Algebraic Adversarial Attacks on Explainability Models
- URL: http://arxiv.org/abs/2503.12683v1
- Date: Sun, 16 Mar 2025 22:55:02 GMT
- Title: Algebraic Adversarial Attacks on Explainability Models
- Authors: Lachlan Simpson, Federico Costanza, Kyle Millar, Adriel Cheng, Cheng-Chew Lim, Hong Gunn Chew,
- Abstract summary: Algebraic adversarial examples provide a mathematically tractable approach to adversarial examples.<n>We validate our approach on two well-known and one real-world dataset.
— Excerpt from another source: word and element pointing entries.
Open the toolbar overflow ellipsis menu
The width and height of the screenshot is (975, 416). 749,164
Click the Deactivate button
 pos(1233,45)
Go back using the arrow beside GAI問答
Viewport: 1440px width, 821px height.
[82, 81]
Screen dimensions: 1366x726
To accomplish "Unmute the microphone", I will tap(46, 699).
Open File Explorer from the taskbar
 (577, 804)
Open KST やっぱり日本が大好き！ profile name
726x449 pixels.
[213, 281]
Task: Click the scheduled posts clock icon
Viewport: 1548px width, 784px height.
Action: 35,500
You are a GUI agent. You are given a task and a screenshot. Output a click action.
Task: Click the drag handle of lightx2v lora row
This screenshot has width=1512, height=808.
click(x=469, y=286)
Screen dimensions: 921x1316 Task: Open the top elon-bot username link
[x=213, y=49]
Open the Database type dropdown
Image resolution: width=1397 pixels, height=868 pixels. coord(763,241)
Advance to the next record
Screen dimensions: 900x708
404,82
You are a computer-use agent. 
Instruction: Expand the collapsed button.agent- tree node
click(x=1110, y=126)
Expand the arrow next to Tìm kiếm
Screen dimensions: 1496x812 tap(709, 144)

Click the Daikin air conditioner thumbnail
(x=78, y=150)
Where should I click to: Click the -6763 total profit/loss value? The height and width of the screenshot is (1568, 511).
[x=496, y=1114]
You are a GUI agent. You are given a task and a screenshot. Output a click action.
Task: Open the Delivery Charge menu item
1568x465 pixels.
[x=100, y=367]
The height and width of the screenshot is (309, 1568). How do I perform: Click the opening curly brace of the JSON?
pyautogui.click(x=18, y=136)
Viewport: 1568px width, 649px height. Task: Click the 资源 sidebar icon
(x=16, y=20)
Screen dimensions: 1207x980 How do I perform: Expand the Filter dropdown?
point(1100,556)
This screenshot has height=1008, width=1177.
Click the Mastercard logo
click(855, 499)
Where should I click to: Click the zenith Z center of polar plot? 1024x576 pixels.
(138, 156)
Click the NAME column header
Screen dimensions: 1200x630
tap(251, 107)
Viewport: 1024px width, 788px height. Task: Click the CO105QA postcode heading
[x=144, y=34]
- Score: 5.286919475372417
- License: http://creativecommons.org/licenses/by-nc-sa/4.0/
- Abstract: Classical adversarial attacks are phrased as a constrained optimisation problem. Despite the efficacy of a constrained optimisation approach to adversarial attacks, one cannot trace how an adversarial point was generated. In this work, we propose an algebraic approach to adversarial attacks and study the conditions under which one can generate adversarial examples for post-hoc explainability models. Phrasing neural networks in the framework of geometric deep learning, algebraic adversarial attacks are constructed through analysis of the symmetry groups of neural networks. Algebraic adversarial examples provide a mathematically tractable approach to adversarial examples. We validate our approach of algebraic adversarial examples on two well-known and one real-world dataset.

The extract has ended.